[Goal of the exercise]:
Rewrite every line of the material below with "pixels" replaced by "px", leaving everything else unchanged and omitting the pictures.

-------- Dataset content --------

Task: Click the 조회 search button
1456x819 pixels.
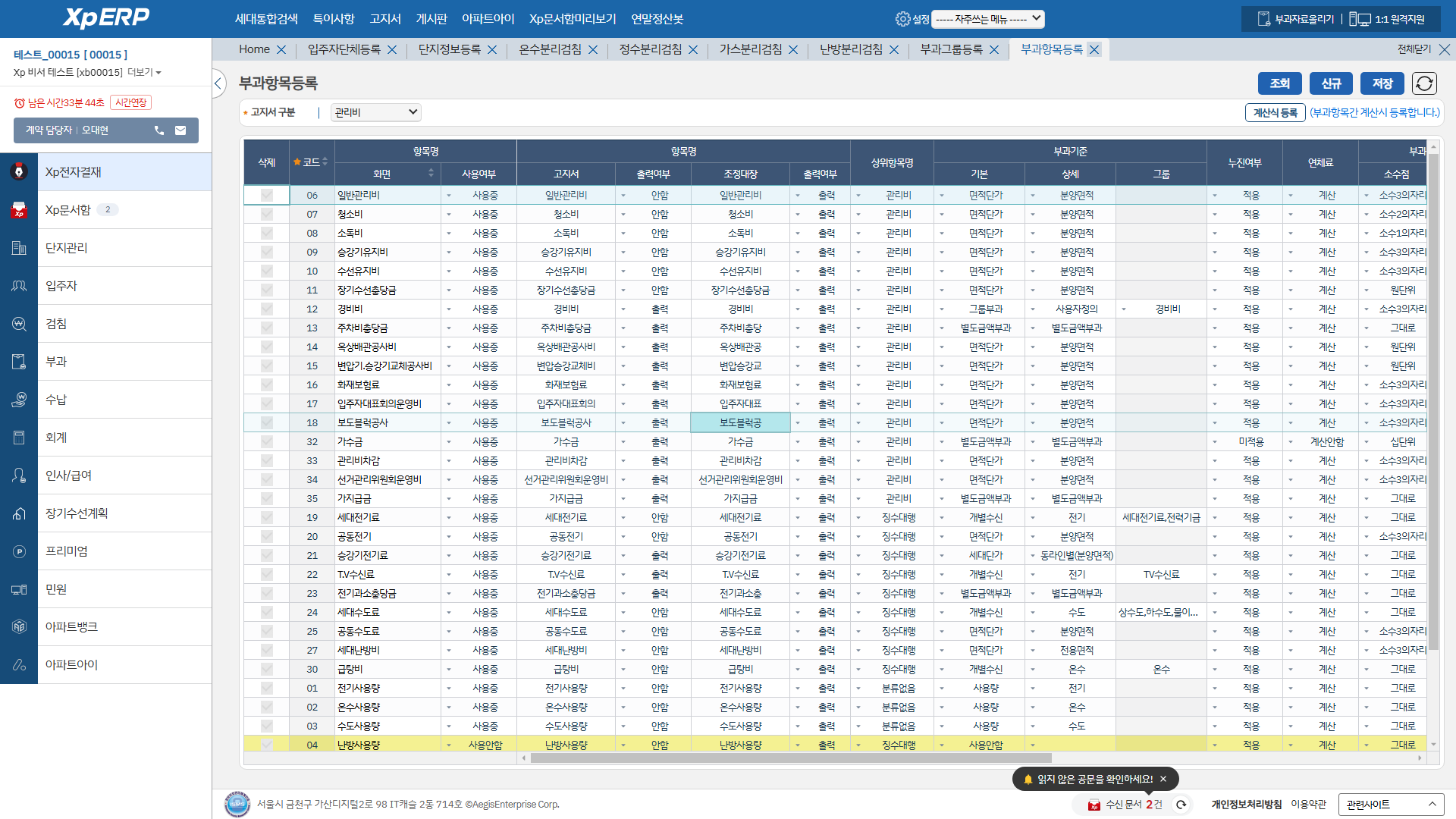Action: click(x=1280, y=83)
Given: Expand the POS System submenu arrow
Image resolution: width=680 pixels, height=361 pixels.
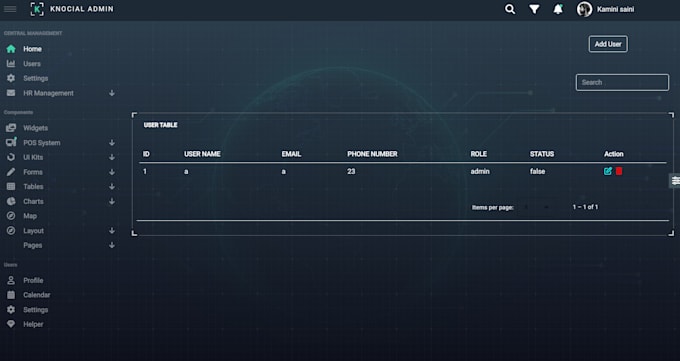Looking at the screenshot, I should point(112,142).
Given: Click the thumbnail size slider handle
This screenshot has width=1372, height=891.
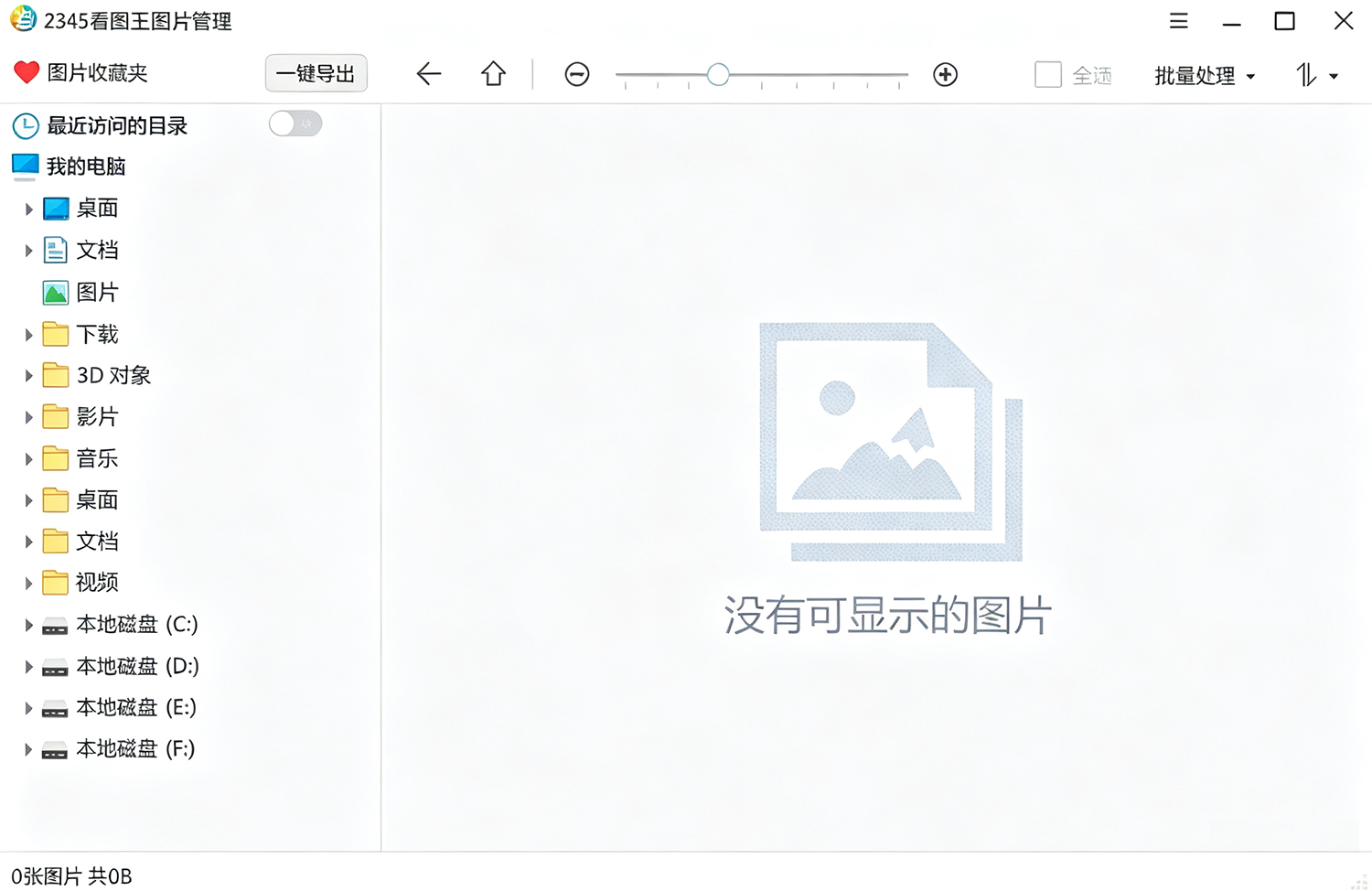Looking at the screenshot, I should coord(718,74).
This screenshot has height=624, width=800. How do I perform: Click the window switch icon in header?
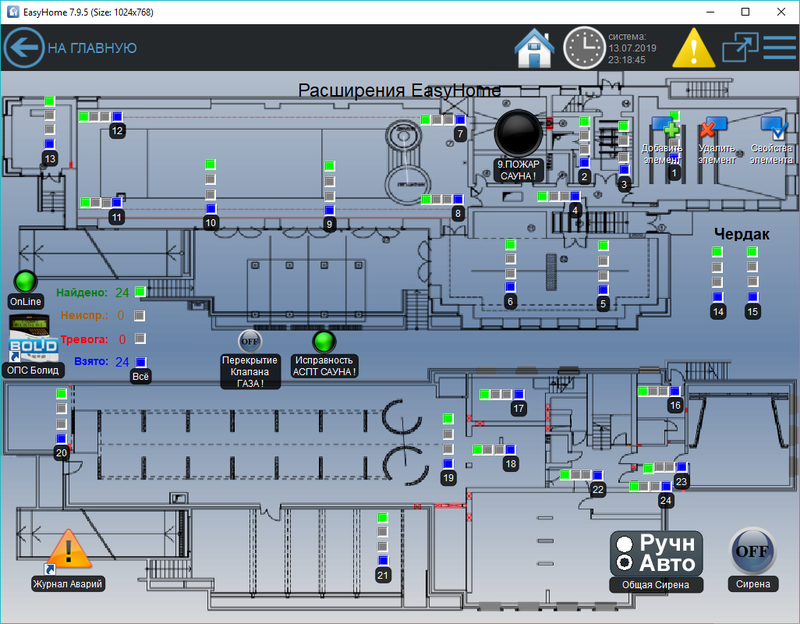coord(740,48)
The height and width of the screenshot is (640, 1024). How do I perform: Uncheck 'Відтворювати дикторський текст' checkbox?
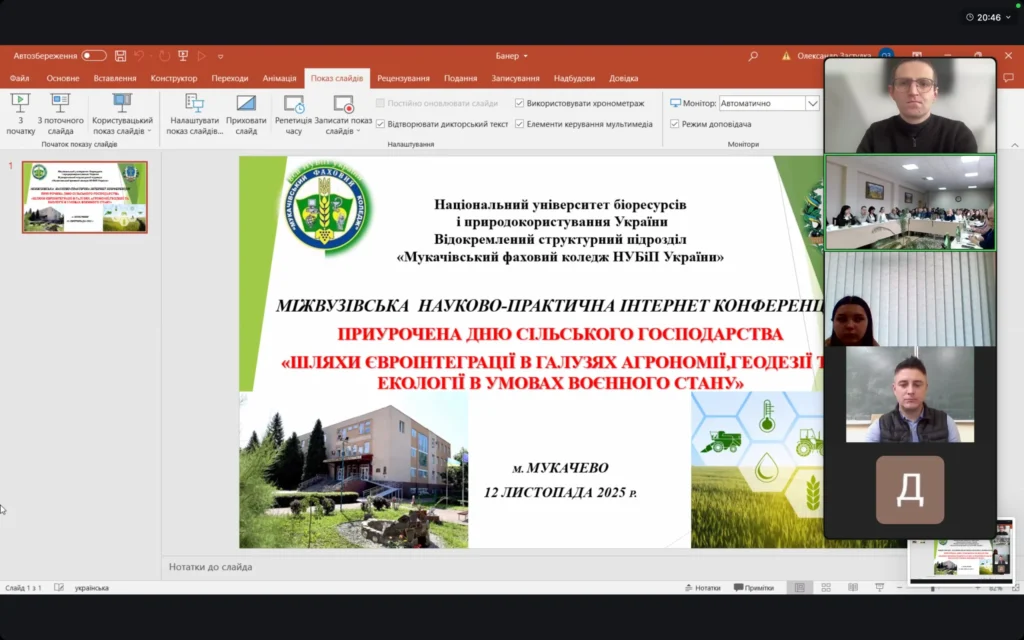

--------

[Answer for the task]:
Task: Click the 조회 search button
1456x819 px.
Action: click(x=1280, y=83)
Given: Expand the POS System submenu arrow
Image resolution: width=680 px, height=361 px.
Looking at the screenshot, I should point(112,142).
Given: Click the thumbnail size slider handle
This screenshot has width=1372, height=891.
Looking at the screenshot, I should coord(718,74).
This screenshot has height=624, width=800. How do I perform: Click the window switch icon in header?
coord(740,48)
The height and width of the screenshot is (640, 1024). How do I perform: Uncheck 'Відтворювати дикторський текст' checkbox?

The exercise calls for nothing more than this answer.